Updates-By Carol A. Kemper, MD, FACP
Clonal Divergence Predicts Outcome in HCV
Source: Farci P, et al. Science 2000; 288:339-344.
This fascinating article presents some intriguing insights into a possible mechanism leading to the differing outcomes of patients acutely infected with Hepatitis C virus (HCV). While HCV seldom results in fulminant and occasionally fatal hepatitis, most patients (~85%) are destined to develop chronic, persistent infection, although a few successfully clear the virus. There has, thus far, been no way to predict individual outcome in patients who are acutely infected.
In general, HCV elicits a strong cellular and humoral response, which is, unfortunately, insufficient in most patients to eliminate virus. The virus is then free to rapidly multiply and—similar to HIV—genetically evolve and diverge, thus creating an array of genetic variants, or quasispecies. The complex interplay between the development of these quasispecies, which may be able to evade the host immune response, and the rapidity of the host’s ability to mount an effective response is critical to the patient’s outcome.
By examining viral sequences of the envelope genes E1 and E2, both within and outside the hypervariable region (HVR1), in 12 patients with HCV and varying outcomes, Farci and colleagues observed significant differences in the genetic diversity of HCV before and after seroconversion in patients with resolving vs. fulminant hepatitis. Patients with fulminant hepatitis had the lowest genetic divergence before and after seroconversion, despite the highest viral loads. In contrast, there was a greater degree of genetic divergence, especially over the first four months of infection, in those patients who progressed to chronic infection. Farci et al postulated that this viral diversity occurs as the result of selective pressure on the HVR1 gene, with the emergence of strains more fit to replicate in the face of a marginal host response. In an interesting twist, the number of clones was not important, but rather the degree of genetic diversity or phylogenetic distance between the clones.
On the other hand, patients who clear their infection may lie somewhere in the middle, with evidence that viral clearance is associated with a reduction in viral diversity over time. Thus, as Farci et al explain, an optimally balanced response is to selectively and progressively contain viral replication—and variation—until the last clone is eliminated—but just not too quickly.
Stenotrophomonas a Dirty Organism?
Source: Daley AJ, et al. J Trauma Injury Crit Care 2000;48:536-537.

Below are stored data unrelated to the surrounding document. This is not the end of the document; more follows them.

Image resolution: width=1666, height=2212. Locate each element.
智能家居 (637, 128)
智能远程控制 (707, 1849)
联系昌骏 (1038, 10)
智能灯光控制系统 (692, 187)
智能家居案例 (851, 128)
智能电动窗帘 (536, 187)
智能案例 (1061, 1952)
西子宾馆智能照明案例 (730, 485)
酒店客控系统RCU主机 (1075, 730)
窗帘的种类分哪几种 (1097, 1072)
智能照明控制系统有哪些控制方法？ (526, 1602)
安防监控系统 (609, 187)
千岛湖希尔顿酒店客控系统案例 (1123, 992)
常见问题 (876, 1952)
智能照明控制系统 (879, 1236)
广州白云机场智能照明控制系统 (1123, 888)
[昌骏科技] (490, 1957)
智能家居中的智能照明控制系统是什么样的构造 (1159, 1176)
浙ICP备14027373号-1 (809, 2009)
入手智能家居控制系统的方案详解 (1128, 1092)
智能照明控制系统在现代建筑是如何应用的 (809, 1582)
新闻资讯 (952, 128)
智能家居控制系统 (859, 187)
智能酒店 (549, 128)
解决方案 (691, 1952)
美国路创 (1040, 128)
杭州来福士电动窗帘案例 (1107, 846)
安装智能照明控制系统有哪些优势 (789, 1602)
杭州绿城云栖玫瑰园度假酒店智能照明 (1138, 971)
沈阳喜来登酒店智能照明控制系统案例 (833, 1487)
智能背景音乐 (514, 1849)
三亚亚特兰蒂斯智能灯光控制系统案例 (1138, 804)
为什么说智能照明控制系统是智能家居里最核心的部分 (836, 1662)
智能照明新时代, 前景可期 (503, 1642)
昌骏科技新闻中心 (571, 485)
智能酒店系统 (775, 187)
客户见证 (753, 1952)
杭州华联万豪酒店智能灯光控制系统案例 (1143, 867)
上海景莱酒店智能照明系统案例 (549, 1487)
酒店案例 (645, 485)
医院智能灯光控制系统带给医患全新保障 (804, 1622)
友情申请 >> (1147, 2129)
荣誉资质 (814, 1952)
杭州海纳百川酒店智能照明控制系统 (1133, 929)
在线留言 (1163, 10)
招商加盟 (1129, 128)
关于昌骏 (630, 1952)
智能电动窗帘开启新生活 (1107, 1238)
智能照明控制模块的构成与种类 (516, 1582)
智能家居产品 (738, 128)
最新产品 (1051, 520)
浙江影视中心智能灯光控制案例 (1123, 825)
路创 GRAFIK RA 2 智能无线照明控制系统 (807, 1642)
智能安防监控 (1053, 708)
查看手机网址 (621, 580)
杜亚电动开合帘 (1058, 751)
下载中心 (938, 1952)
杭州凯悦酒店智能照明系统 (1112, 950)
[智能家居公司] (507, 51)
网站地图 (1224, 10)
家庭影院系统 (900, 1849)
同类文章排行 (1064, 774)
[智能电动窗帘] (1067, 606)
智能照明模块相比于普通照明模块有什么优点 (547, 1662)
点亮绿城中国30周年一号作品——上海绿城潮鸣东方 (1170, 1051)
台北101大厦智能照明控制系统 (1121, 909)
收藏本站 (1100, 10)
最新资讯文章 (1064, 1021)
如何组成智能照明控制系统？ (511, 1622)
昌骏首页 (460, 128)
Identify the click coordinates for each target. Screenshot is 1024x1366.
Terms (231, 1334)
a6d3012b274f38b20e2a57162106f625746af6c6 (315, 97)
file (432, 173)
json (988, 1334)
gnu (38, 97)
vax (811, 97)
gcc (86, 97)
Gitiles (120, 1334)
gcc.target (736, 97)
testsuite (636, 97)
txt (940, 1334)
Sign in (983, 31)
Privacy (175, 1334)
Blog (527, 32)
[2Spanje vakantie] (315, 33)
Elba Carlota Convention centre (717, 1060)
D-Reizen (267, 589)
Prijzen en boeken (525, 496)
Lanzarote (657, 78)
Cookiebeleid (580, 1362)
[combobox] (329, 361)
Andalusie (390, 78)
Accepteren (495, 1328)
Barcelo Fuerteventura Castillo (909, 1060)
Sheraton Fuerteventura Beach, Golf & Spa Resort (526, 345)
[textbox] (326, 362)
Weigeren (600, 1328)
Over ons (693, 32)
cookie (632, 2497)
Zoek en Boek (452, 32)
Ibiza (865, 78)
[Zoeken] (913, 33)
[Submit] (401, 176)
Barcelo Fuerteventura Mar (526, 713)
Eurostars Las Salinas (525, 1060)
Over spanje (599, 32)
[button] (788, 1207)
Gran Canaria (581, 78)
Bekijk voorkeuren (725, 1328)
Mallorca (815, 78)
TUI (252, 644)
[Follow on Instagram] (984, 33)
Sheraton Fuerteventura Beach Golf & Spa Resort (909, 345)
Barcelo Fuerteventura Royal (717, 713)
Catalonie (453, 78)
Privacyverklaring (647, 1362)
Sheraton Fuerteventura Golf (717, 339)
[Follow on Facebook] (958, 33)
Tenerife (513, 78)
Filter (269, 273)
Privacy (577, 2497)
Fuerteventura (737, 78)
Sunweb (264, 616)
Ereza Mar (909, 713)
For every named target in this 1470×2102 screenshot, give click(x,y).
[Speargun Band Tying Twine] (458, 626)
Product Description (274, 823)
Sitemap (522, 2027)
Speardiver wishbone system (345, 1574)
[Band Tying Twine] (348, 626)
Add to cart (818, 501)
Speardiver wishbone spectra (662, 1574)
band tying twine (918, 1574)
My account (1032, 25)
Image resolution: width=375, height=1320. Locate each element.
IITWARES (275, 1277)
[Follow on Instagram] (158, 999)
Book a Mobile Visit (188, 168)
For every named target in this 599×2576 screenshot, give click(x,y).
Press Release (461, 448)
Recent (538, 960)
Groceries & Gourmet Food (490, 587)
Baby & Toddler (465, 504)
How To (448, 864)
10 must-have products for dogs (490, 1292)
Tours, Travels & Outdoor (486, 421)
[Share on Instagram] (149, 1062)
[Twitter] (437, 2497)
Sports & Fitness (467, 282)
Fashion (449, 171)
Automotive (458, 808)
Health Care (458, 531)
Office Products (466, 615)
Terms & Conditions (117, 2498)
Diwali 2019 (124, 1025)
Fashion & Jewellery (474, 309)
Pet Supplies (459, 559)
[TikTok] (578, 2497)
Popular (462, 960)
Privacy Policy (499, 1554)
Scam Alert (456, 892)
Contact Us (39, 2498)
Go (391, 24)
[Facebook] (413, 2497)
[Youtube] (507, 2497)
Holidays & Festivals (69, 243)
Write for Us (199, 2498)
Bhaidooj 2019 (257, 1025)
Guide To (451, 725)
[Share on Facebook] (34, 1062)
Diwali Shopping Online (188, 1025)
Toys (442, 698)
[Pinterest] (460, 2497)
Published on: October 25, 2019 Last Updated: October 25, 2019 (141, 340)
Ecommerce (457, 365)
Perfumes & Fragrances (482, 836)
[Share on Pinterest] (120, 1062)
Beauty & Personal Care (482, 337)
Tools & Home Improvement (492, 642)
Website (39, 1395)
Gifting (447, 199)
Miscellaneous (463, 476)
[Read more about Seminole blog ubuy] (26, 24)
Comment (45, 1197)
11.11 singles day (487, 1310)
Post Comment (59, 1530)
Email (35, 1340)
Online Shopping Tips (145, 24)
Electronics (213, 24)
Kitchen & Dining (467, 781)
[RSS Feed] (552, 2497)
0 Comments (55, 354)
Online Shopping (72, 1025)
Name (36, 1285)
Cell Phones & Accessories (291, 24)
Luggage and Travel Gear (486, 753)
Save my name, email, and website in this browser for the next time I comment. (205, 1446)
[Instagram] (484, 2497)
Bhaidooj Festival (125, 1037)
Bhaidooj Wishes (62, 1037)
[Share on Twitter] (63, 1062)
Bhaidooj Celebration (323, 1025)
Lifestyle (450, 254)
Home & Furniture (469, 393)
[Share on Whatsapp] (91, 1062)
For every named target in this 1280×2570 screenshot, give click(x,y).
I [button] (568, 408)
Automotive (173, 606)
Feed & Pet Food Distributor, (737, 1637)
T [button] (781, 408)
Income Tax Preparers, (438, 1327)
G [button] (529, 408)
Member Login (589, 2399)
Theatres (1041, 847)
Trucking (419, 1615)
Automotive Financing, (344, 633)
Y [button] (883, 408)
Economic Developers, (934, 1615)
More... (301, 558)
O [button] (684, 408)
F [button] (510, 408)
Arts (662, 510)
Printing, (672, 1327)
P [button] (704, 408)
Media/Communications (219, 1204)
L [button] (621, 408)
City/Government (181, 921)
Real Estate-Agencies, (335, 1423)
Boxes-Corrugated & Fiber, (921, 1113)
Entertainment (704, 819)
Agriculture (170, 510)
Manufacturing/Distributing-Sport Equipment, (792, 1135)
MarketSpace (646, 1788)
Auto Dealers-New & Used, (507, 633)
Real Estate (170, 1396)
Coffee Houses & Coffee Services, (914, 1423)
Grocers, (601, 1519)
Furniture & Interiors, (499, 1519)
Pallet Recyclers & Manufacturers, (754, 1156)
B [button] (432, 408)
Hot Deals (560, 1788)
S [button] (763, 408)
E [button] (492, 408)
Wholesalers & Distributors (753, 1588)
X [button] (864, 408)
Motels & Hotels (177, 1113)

Two children presented with acute traumatic lawn mower injuries resulting in extensive lower extremity lacerations and fractures. Both cases were treated aggressively with debridement and repair of the fractures, and antimicrobials. Nonetheless, as is common with traumatic injuries from farm equipment and lawn mowers, both cases were complicated by wound infection and, in one case, osteomyelitis. In both cases, swab cultures obtained at 2 and 4 days from the surface wounds yielded Stenotrophomonas maltophilia (sensitive only to ticarcillin-clavulanate and cotrimoxazole). Although initially thought to be a wound colonizer, cultures of the deep tissues and bone repeatedly grew the same organism.
Daley and associates point out that, although it is often believed to be a wound colonizer, S. maltophilia can be a significant pathogen is certain cases. Traumatic injuries from outdoor, high-velocity mechanical equipment like corn huskers and lawn mowers are often complicated by polymicrobial infection with organisms typically found in soil and vegetation, including fungi. S. maltophilia is a motile, gram-negative bacillus that is widely distributed in the environment, including soil, vegetation, and water. It produces two distinct beta-lactamases, which result in its unique and broad resistance to most antibacterials. Its presence in these types of wounds may, therefore, be significant and should not be overlooked. These two cases also underscore the importance of obtaining good tissue and bone specimens for culture in complex wound infections.
D4T Increases the MCV, too
Source: Geene D, et al. J Infect 2000; 40:160-163.
Macrocytosis as the result of zidovudine (AZT) treatment in patients with HIV infection is so common as to be used as a surrogate marker for medication compliance. But what about HIV-infected patients with macrocytosis who are not receiving AZT?
Geene and colleagues performed a case-control study comparing 30 HIV-positive patients with macrocytosis with 60 HIV-positive patients without macrocytosis, none of whom were receiving AZT. There was no apparent difference in the two groups with regard to age, sex, CD4+ cell count, alcohol use, or underlying liver disease. In addition, none of the patients with macrocytosis had evidence of folate or B12 deficiency. However, patients with macrocytosis were significantly more likely to be receiving stavudine (d4T) than controls (93% vs 25%) (odds ratio = 40.6%, P < 0.001). Like its thymidine precursor cousin, d4T commonly results in macrocytosis in patients with HIV infection.